If you’ve field dressed a deer in the middle of the night then you know that a simple Maglite isn’t going to be enough. Trying to keep a flashlight steady in your mouth just isn’t practical, and that’s where a headlight comes in handy.
When choosing your flashlight or headlamp you’ll want to keep in mind things like weight, power, and durability. The lighter the better considering all the other gear you’re carrying. The more lumens you have the more light you’ll receive, and making sure your light is water repellent is necessary for any hunting done in rain or snow.
Rope or Parachute Cords
Google paracords and you’ll find a multitude of things you can do with it for general purposes as well as hunting. It can be used as a towrope, a fire starter, an emergency arm sling, a duck call lanyard, a sling for your weapon, a belt, and so much more. You can use paracord as your bootlaces so that you’ll have extra in case you need it, or even wearing a bracelet made of paracord can provide 10 feet of cord without taking up a ton of space.

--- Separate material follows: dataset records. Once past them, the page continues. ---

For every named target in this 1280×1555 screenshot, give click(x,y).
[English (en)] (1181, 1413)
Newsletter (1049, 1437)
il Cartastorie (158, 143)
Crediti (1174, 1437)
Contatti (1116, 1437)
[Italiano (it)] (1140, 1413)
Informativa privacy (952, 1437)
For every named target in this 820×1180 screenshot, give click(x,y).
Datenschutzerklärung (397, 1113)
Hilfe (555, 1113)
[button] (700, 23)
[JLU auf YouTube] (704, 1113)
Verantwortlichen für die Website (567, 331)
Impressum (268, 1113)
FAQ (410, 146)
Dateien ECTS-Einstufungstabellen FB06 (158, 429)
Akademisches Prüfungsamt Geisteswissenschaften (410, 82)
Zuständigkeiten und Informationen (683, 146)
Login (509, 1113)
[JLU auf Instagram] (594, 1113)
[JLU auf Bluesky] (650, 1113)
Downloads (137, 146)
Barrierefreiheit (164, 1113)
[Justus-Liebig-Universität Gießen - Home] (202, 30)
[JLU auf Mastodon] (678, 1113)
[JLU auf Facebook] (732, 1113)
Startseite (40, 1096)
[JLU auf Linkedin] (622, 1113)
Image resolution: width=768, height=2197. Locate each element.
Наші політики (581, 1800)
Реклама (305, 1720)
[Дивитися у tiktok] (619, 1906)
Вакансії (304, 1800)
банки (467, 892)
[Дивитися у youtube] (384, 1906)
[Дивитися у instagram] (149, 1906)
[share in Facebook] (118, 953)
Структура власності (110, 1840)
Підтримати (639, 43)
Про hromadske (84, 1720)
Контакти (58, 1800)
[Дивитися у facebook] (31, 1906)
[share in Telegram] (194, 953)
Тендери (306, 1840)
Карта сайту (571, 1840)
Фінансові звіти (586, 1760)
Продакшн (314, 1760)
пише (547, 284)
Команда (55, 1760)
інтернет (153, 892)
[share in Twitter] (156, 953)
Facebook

Paracord is much stronger than typical nylon cord which makes it desirable to have on hand. Made with an outer casing and multiple internal layers, it still holds up if damaged slightly. While you may not want to jump out of a plane with the paracords you find in an outdoor store, you can count on it to help you in a pinch, whether that is dragging away your prize or helping construct a hammock if you need a place to sleep overnight.
Last, but certainly not least, make sure you keep your body fueled. Hiking to your perfect spot over hilly terrain can give you a good workout, while sitting in a tree waiting for the perfect target to come along can be exhausting. And we haven’t even considered the calories you’ll burn having to drag an eight-point buck back to your vehicle. Keep your energy level up so you’re alert and ready to go, fueled for the long day ahead.
Most important is making sure you stay hydrated. Bring a container for at least 25oz of water, more if you can carry it. Snacks should be things that provide long-lasting energy like power bars, trail mix, jerky, and bananas (quieter to eat than apples and they don’t have a lingering scent). A peanut butter and jelly sandwich is also a good choice because the peanut butter will give you the extra protein boost you need, while the jelly satisfies the sweet tooth.
Avoid anything that contains empty calories and gives you a sugar rush. Before you know it your energy levels will be back to zero and you’ll be taking a nap as your target prances by.
This list is by no means intended to be comprehensive, but should give you a good idea of some basic items to carry with you while you hunt. Find yourself a sturdy backpack that is easy to carry, choose the items that best fit your needs, and get out into those woods!